#### [CONSIGNES DE TRAVAIL]
Répondez à ces questions d'après le texte sur la transition énergétique.
(a) À combien s'élève aujourd'hui la contribution climat-énergie ?
(b) Quel article de la LTECV doit aider à orienter la finance vers les investissements bas-carbone ?
(c) Selon la note [1], en quelle année la « neutralité carbone » doit-elle être atteinte ?

Pour conclure cette bien trop brève analyse, nous insisterons sur un point qui nous semble majeur. La transition énergétique met la France face à des besoins d’investissement importants [7] : rénovation énergétique des logements et des bâtiments, renouvellement massif des moyens de production d’énergie, remplacement du parc de véhicules, développement des infrastructures durables (transports et réseaux communicants). Mais elle n’est pas encore assez attractive financièrement pour que des moyens suffisants (privés ou publics) s’y consacrent.

Plusieurs leviers sont à actionner [8].

Il faut augmenter le « signal-prix » carbone, pour améliorer la rentabilité relative des projets bas-carbone. Au niveau national, en augmentant significativement le niveau de la contribution climat-énergie, aujourd’hui à 22 euros la tonne de CO2. Au niveau européen, en créant un dispositif de prix plancher aux environs de 30 euros la tonne, croissant dans le temps. Le niveau du prix du baril pourrait faciliter ces décisions.

La finance doit être orientée vers les investissements bas-carbone. L’article 173 de la LTECV va y contribuer en faisant prendre conscience des risques de transition et des risques physiques liés au climat. Le marché des green bonds (obligations vertes) devrait être soutenu, par exemple par des émissions d’emprunts d’État verts. Les labels verts doivent être renforcés et améliorés. Les actions non conventionnelles de la Banque centrale (le quantitative easing) pourraient être fléchées vers des projets verts.

Enfin, il serait souhaitable de débloquer l’investissement public prisonnier aujourd’hui du carcan des ratios de Maastricht, sous condition qu’il soit vert. Une dépense d’investissement ne devrait pas être confondue avec une dépense courante. Il est temps de marquer cette différence, d’autant que le traité de l’Union européenne le permet [9].

Non seulement la transition énergétique est une nécessité, mais elle est une formidable opportunité en termes d’emplois, d’activité et d’innovation. Elle est à la fois source de mobilisation et de sens pour nos concitoyens mais aussi susceptible de sortir l’économie européenne du marasme dans lequel elle est enfoncée. Il est légitime et rationnel de lui donner plus de moyens financiers.


[1] C’est-à-dire un monde où les émissions de gaz à effet de serre (GES) plafonnent puis décroissent pour atteindre la « neutralité carbone » en 2100, les émissions brutes de GES étant alors toutes stockées (dans la biomasse ou dans le sous-sol).

#### [DONNÉES À EXAMINER]
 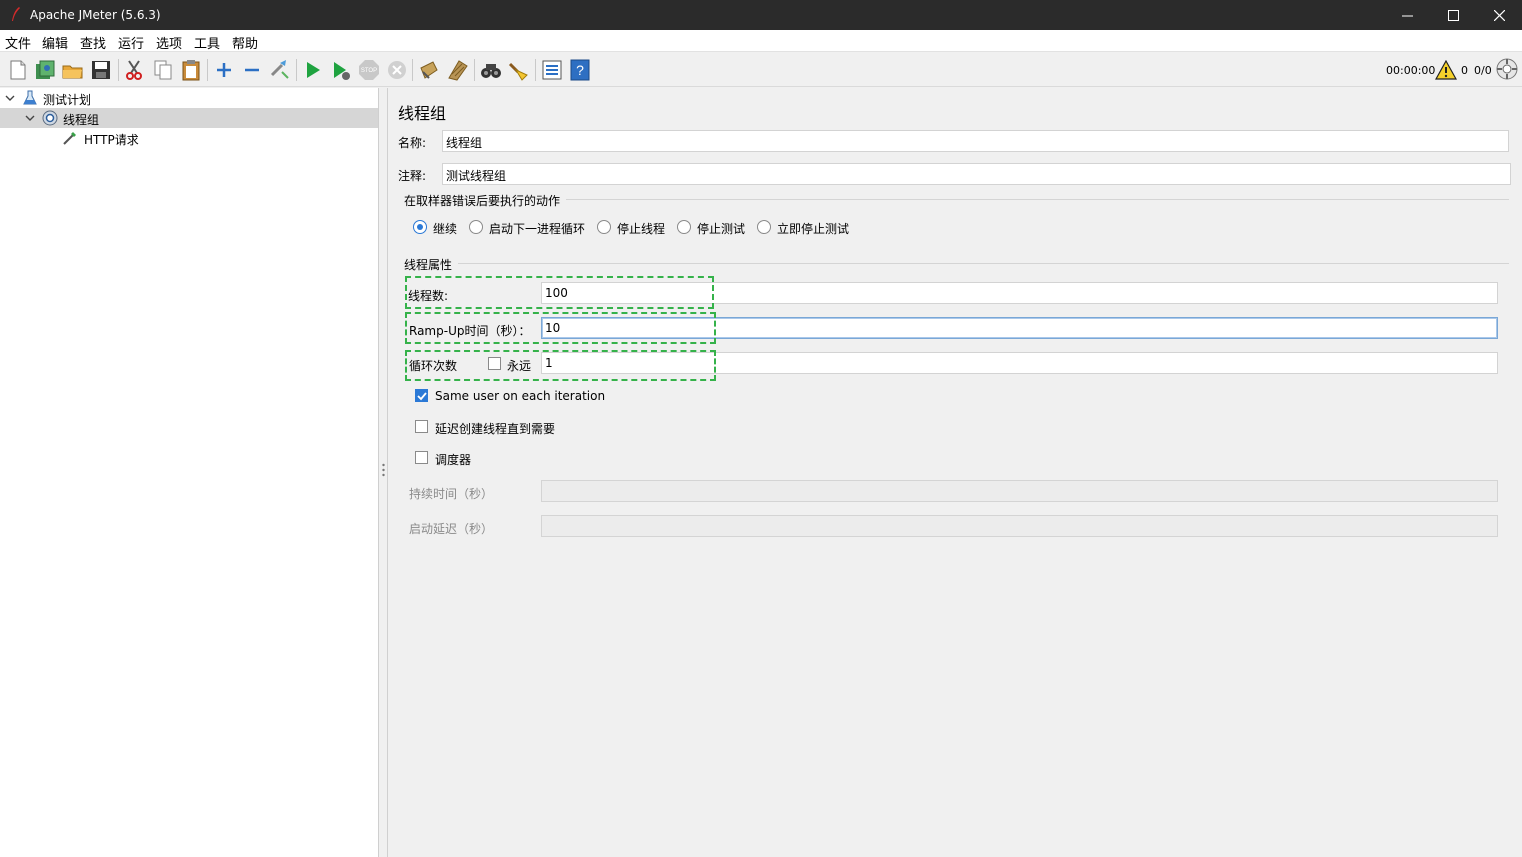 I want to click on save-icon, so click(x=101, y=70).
---
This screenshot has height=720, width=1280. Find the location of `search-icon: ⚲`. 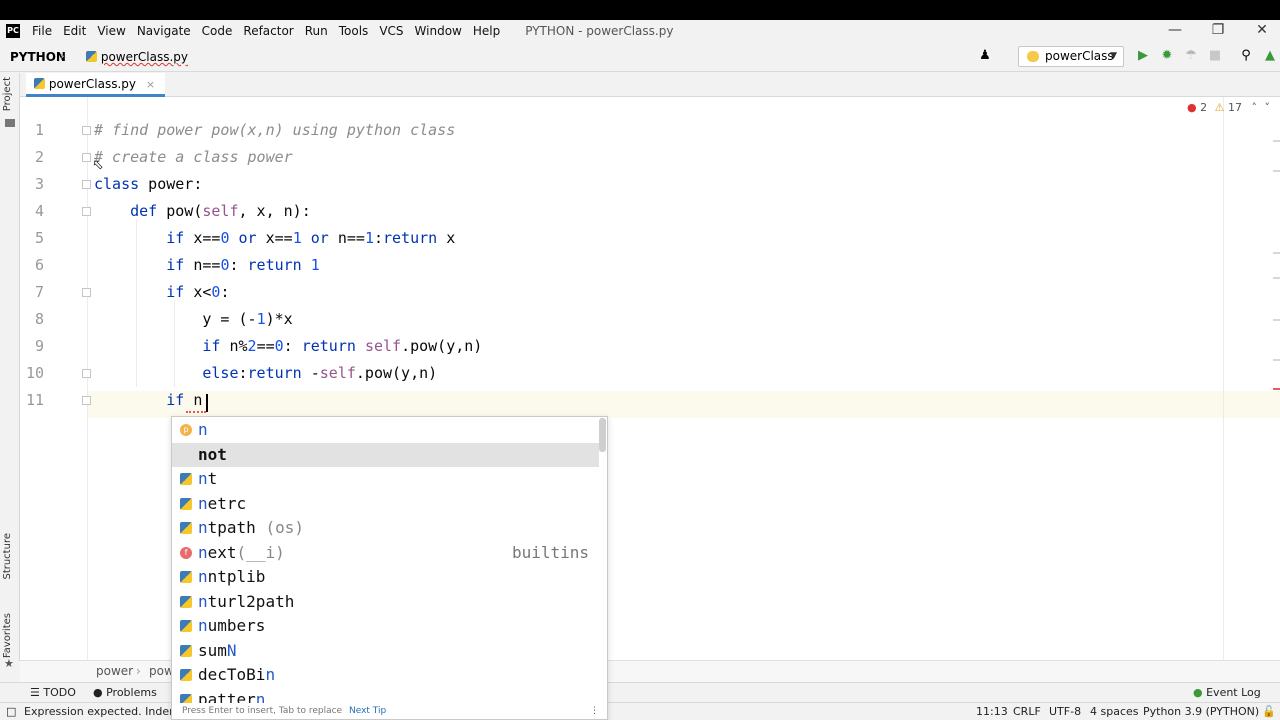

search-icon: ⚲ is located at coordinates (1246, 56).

#### [ZONE DE RÉPONSE]
(a) 22 euros la tonne de CO2.
(b) L'article 173.
(c) En 2100.